-- Text provided --
* start *

The 19th Century Renaissance in Bengal began with the reformation of religion. It was started by a small group of intellectuals, mainly English educated and oriented towards the West. However, they failed to realise that sanatan dharma (Religion Eternal) wasn’t at fault and needed no reformation. Its objective is the Highest Good (Nishreyas) which has no impediment towards its attainment. Intellect indulges in the gratuitous and dabbles at the non-essentials of religion. It cannot penetrate into the essentials of religion unless it couples itself with spiritual insight.
The fundamentals of sanatan dharma are extremely trong and liberal, which is why it survives despite problems over time. Any society built upon its foundations can flourish and prosper. It nurtures those values which are immutable and universal, and with the potential to create a rich civilisation. These values were discovered through rigorous efforts and experiments conducted by the seekers of eternal truths through the vicissitudes of history. Without being able to assess the contretemps, the Renaissance intellectuals confused degenerated social customs with religion.
The extraordinary strength of sanatan dharma lies in the fact that it is constitutionally independent of social variables and is about the knowledge of the Absolute (Tattwa-Jnana) based on reason and realisation. One who is accomplished in this sphere, knows how to ingeniously serve society with an ingrained perception of sameness (samadarshana) in order to elevate man from the mundane to the sublime. Gita describes the wise in its verse 18 of chapter five as: “The wise see the same in all ~ whether it be a Brahmin endowed with learning and humility, or a cow or an elephant or a dog or an outcaste (Chandala)”.
One who is Tattwa-Jnani is a Tattwadarshi as well, who sees all essentially divine, notwithstanding their external differences, whether social or otherwise. Therefore, to a wise person, the discriminations of caste, class and community are irrelevant. A wise man is firmly rooted in the truth that they have no bearing on the Religion which is one and infinite. One who is thus established in sanatan dharma builds and never breaks. He isn’t an iconoclast. So, when he ponders over a social transformation his method is creative and constructive. He knows for sure that society is a graded organisation but its gradations are only incidental.
For example, Swami Vivekananda ~ a product of the Bengal Renaissance ~ treads the path of sanatan dharma and globally reveals its glory by his exceptional life and work. Shifting from the original stance of the Renaissance, he envisages in the end of the 19th Century a humane society based on harmony of Eastern and Western ideals. He blends tradition with modernity, remaining faithful to sanatan dharma. When he gives a maiden speech in the inaugural session at the Parliament of Religions of Chicago in 1893, he conveys the message of sanatan dharma, showing how its spirit, if emulated, could change the world fraught with discrimination, distrust and distress.

* end *

-- Dataset content --

* start *

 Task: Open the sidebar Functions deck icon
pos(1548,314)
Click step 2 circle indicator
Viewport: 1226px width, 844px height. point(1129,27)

* end *

-- Instruction --
In the text on sanatan dharma and the Bengal Renaissance, which verse and chapter of the Gita describe how the wise see the same in all?

-- Full output --
Verse 18 of chapter five.